L’approvazione del cosiddetto decreto Sicurezza-bis è stata accompagnata dal ministro dell’Interno Matteo Salvini con un ringraziamento alla Beata Vergine Maria. Ho letto, a tal proposito, il commento di una teologa che ci ricorda come Maria sia stata anzitutto una donna, una palestinese vissuta sotto il dominio romano, che è stata a sua volta profuga in terra straniera. Pertanto, se si vogliono fare citazioni, almeno si impari e si sappia che cosa si sta citando.
Ho già avuto modo di dire in passato, di fronte all’ostentazione di simboli della religione cristiana da parte dello stesso esponente dell’attuale Governo, che non si utilizza la fede in modo strumentale per propri fini. La religiosità è un sentimento profondo che si costruisce dentro di sé in coerenza con comportamenti e atti pubblici. La religiosità non è merce da supermercato, da esibire per cercare consenso.
Ma al di là di questi gesti, che sono evidentemente provocatori e che però offendono chi crede nei grandi valori di prossimità del Vangelo, bisogna affrontare la sfida culturale che viene posta non solo reagendo a dichiarazioni e commenti, ma entrando nel merito dei provvedimenti presi.

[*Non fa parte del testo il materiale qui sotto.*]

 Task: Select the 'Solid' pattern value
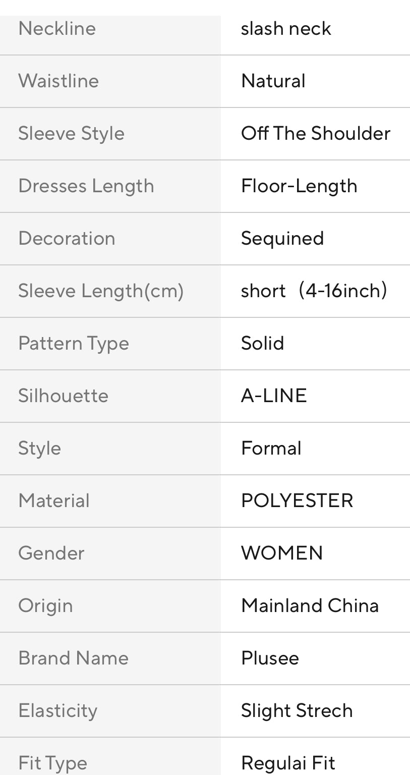point(262,344)

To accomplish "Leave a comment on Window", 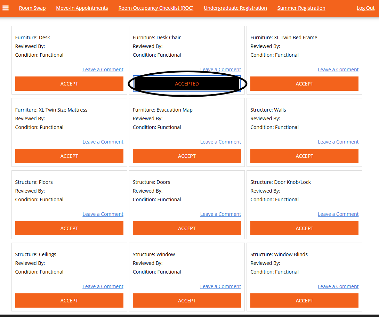I will point(220,286).
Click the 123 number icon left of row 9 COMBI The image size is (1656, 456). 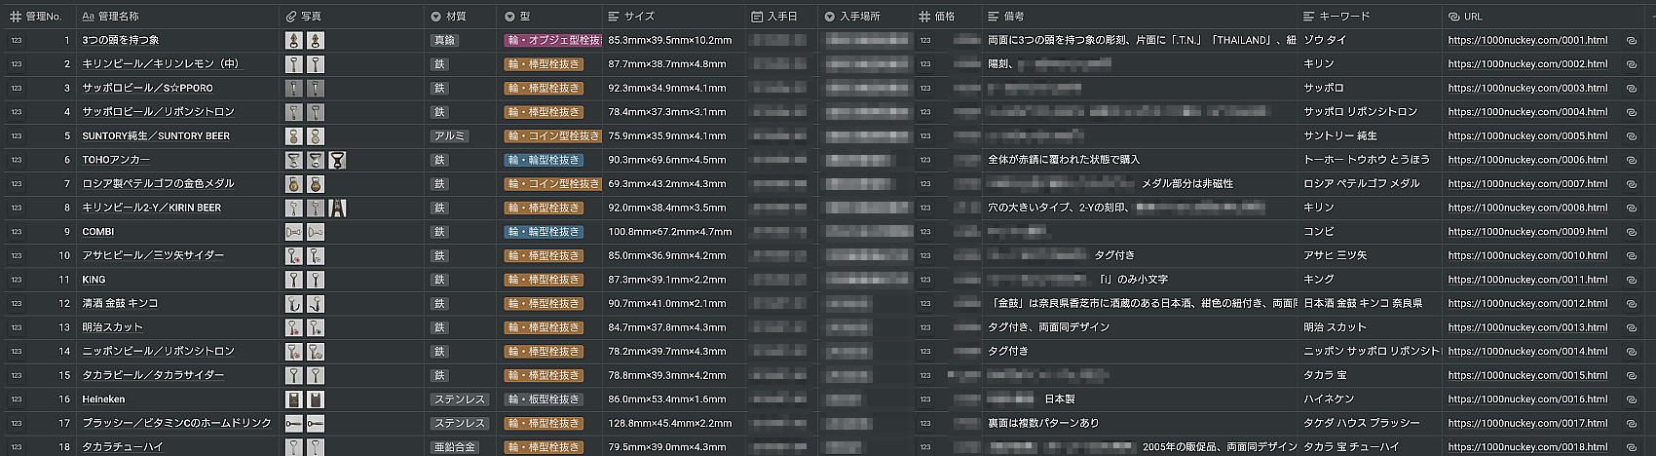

Questo decreto mina i cardini delle fondamenta sociali che reggono un sistema di accoglienza solidale e umano. Il valore della vita viene calpestato, la solidarietà criminalizzata. Le macerie lasciate saranno ancora una volta ricostruite, con sapienza e fatica, da chi opera nel sociale riscoprendo valori come l’ospitalità, l’apertura, la tolleranza, la convivenza. Valori vissuti quotidianamente da milioni di italiani e incastonati anche nella nostra Costituzione oltre che nel Vangelo.